PASSAGE FOR REVIEW.
"""
When you're Tiger Woods and keep coming up short in the only championships that matter, you have to get creative when explaining why

Even Pacino has had his clunkers, so we're not going to start dismissing Tiger's acting because of this one performance, and you shouldn't either. Attention must be paid to the man's body of work in toto, the old Nike and Buick spots, the interviews with Ed Bradley of CBS (prehydrant) and Tom Rinaldi of ESPN (post). We all know that Tiger Woods is world class, has been since he Hello Worlded us at his pro debut. Still, it must be said: This last gig was a head-scratcher.

O.K., here goes: At Kiawah, Woods dabbled in some new material, and it was kind of weird, experimental and New Agey. We're not knocking it. We want to encourage his artistic growth. But that doesn't mean we're buying the postmortem act he trotted out at the PGA Championship.

Maybe you saw it. The main event, first major held in South Carolina, was all over except the shouting. (Rory's final birdie on 18 was coming up.) TW was wearing his Sunday costume. (The black pants, the red shirt.) He was standing on a small stage with the cameras rolling, and he was discussing the seven holes he had played on Saturday, the seven holes that turned his excellent comeback year (three big wins in big events on big courses) into a forgettable one (no majors). He had played the Saturday Seven in 32 shots, three over par, the day ending when the dark, low storm clouds moved in and the horn blew. A day and change later he stood in the sweet, junglelike Low-Country air and delivered this amazing four-word line: "I was too relaxed."
"""
DATA RECORDS.
"""
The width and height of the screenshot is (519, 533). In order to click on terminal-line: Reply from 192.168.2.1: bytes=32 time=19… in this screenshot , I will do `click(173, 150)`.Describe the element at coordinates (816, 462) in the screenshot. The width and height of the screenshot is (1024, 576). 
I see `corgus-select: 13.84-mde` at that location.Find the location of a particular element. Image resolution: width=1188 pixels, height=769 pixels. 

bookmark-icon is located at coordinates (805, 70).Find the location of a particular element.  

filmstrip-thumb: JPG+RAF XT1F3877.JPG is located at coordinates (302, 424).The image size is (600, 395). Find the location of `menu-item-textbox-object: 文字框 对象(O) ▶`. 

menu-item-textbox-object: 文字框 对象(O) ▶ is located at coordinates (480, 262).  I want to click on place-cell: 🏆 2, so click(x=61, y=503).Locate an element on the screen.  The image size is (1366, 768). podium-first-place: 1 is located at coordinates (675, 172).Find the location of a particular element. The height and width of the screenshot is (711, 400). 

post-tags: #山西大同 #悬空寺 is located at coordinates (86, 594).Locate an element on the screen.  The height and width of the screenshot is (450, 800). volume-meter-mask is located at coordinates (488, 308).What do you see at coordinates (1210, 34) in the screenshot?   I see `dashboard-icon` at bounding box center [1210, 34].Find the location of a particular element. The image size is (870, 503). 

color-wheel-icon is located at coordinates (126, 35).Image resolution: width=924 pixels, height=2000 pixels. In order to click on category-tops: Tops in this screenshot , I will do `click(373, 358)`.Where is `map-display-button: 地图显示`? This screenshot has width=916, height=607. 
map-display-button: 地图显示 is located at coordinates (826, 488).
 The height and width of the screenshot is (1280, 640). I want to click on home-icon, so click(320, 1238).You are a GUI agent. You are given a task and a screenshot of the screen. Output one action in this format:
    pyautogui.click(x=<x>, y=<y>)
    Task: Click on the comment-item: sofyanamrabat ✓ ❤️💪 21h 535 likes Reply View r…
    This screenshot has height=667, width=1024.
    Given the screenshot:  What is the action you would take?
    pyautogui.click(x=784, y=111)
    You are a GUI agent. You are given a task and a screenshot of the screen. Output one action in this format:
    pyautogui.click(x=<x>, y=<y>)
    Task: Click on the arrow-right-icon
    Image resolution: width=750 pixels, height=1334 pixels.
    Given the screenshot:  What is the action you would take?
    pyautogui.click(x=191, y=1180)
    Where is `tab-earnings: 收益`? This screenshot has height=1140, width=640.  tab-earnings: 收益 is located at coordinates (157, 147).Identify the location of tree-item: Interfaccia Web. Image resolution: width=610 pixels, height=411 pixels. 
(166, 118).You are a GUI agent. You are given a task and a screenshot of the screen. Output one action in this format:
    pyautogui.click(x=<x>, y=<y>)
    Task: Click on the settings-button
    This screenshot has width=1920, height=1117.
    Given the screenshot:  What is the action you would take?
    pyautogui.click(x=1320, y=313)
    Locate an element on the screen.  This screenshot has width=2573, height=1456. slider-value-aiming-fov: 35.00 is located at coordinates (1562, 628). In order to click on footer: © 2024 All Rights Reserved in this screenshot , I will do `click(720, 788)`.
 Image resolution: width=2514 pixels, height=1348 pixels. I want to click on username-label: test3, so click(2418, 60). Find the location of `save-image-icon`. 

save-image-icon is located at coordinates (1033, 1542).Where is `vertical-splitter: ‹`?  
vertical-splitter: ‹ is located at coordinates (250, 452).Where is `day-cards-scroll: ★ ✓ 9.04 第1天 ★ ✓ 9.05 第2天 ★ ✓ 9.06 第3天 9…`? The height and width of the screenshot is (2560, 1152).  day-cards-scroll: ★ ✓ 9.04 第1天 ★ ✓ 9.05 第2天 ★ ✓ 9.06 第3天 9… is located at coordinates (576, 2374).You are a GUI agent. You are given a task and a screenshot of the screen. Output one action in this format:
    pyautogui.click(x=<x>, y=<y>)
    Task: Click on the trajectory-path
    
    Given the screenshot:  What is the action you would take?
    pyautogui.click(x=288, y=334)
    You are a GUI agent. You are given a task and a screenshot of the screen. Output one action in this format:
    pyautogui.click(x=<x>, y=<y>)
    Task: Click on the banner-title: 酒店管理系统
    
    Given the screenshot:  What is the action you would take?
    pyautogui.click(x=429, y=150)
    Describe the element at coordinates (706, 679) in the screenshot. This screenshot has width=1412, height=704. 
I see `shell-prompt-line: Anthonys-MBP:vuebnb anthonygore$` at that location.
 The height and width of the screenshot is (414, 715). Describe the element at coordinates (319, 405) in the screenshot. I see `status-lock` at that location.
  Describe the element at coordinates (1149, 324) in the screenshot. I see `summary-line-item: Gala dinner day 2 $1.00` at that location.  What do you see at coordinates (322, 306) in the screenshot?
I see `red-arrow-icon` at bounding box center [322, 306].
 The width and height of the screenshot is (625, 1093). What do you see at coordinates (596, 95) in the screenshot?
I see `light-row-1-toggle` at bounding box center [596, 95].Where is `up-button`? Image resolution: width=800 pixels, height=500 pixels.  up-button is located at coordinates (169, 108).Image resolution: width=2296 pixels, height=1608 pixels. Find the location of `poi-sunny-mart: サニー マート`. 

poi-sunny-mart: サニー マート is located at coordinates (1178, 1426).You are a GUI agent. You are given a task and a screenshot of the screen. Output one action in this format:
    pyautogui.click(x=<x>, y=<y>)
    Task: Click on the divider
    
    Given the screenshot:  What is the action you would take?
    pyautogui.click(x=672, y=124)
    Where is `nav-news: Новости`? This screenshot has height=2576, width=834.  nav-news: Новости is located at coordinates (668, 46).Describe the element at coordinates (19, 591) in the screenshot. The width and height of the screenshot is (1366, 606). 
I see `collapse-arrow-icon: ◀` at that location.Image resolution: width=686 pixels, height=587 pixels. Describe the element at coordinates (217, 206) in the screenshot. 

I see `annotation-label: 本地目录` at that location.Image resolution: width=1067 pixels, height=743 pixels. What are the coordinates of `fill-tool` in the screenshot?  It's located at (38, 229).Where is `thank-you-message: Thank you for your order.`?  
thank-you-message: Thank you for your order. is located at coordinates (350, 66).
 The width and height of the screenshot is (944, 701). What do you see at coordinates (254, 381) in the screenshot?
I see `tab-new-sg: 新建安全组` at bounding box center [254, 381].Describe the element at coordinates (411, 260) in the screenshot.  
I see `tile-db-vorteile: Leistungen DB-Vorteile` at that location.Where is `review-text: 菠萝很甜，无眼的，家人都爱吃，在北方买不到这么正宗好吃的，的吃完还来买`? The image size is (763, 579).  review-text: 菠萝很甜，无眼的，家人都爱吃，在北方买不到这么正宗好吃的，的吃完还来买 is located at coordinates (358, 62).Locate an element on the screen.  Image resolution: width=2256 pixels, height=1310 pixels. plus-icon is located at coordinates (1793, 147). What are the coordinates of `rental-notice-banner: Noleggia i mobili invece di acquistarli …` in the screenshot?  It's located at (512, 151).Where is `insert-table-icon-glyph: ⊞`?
"""
WHAT TO WORK ON.
**1.** Swap "Pacino" for "De Niro" and write out everything in the Tiger Woods piece from "When you're Tiger" down to "was a head-scratcher.".
**2.** Put this sentence from the Tiger Woods piece into Spanish: "We want to encourage his artistic growth."
**3.** According to the Tiger Woods piece, how many shots did Woods need for the seven holes he played on Saturday?
The material has nothing to do with the Tiger Woods piece.

SOLUTION LIST.
**1.**
When you're Tiger Woods and keep coming up short in the only championships that matter, you have to get creative when explaining why

Even De Niro has had his clunkers, so we're not going to start dismissing Tiger's acting because of this one performance, and you shouldn't either. Attention must be paid to the man's body of work in toto, the old Nike and Buick spots, the interviews with Ed Bradley of CBS (prehydrant) and Tom Rinaldi of ESPN (post). We all know that Tiger Woods is world class, has been since he Hello Worlded us at his pro debut. Still, it must be said: This last gig was a head-scratcher.

**2.** Queremos fomentar su crecimiento artístico.

**3.** 32 shots, three over par.